In a study of how two teachers in Texas differed in their enactment of language arts teaching, Dooley and Assaf (2009) noted that context matters in terms of understanding teachers’ varied approaches to high-stakes testing despite sharing similar beliefs. Their findings supported the literature that urban schools are most often negatively affected by testing pressures (e.g., aligning instruction with testing), thereby encouraging inequitable teaching practices. In a similar study of a reading specialist, Assaf (2008) found that working in the context of a school district that strongly pushed testing curriculum presented challenges where the reading specialist negotiated her own beliefs and knowledge about teaching. The result was that she abandoned her previous instruction to accommodate teaching to the test, despite compromises to her professional identity.
By contrast, S. A. Parsons, Metzger, Askew, and Carswell (2011) showed how having support from administration with the provision of professional development made a difference for one Title I school as they adopted project-based literacy instruction. In this case, the context where teachers worked allowed them to construct alternative responses to accountability standards, where their instruction was driven by innovative approaches rather than restrictive curricular mandates. Specifically, the authors found that the teachers used interdisciplinary instruction, encouraged student collaboration, evoked student choice, and incorporated active participation into their teaching.
In addition to the importance of context, some studies have argued for the importance of resistance for teachers in sustaining their professional commitments and continuing to provide quality literacy instruction (e.g., Dooley, 2005; Pease-Alvarez & Samway, 2008), whereas other studies have noted the importance of teacher agency in navigating high-stakes testing pressures (e.g., Zoch, 2013). In terms of practice, a common approach used by teachers is the teaching of testing as a distinct genre in which students learn the features of the test while teachers ensure their own familiarity with the test ahead of time (e.g., Hornof, 2008; Santman, 2002; Shelton & Fu, 2004).
In a study of how 10 teachers tackled high-stakes testing, Sleeter and Stillman (2007) drew on the case studies of elementary and middle school teachers in California who worked in underperforming schools. Grounded in the research that indicates a qualified teacher has the greatest influence on student achievement (Darling-Hammond, 2000), Sleeter and Stillman found that the strategies these teachers enacted to navigate standards and accountability pressures included prioritizing standards to address the problem of too many standards to cover; organizing content around meaningful, culturally relevant material; creating a culture of going to college; and using social learning and collaborative teaching processes.

▶ **Exercise description**
In the excerpt on teachers and high-stakes testing, what type of school adopted project-based literacy instruction in the study by S. A. Parsons, Metzger, Askew, and Carswell (2011)?

▶ **Given data**
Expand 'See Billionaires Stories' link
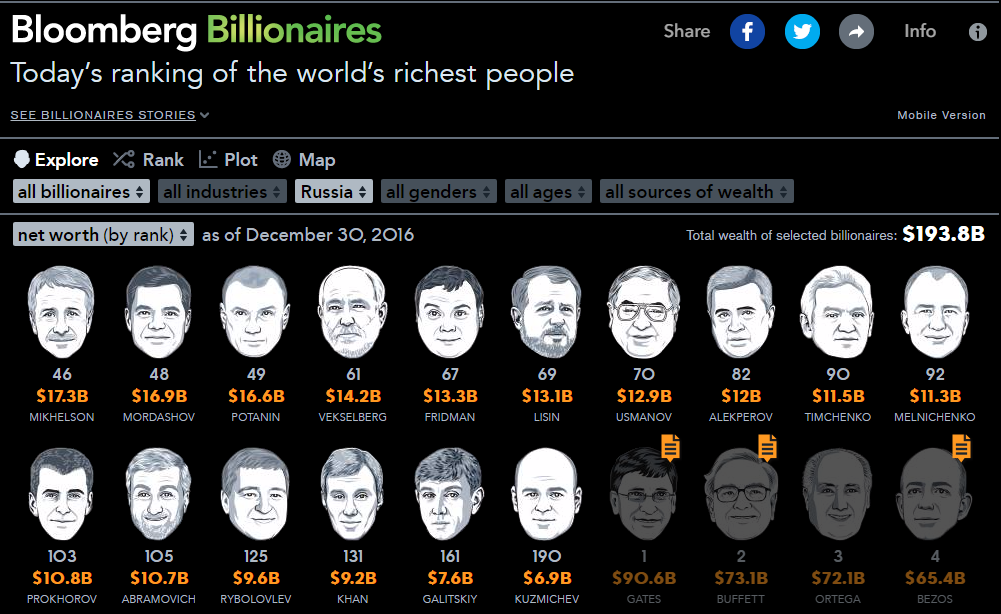1001x614 pixels. [x=110, y=116]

▶ **Result of this exercise**
A Title I school.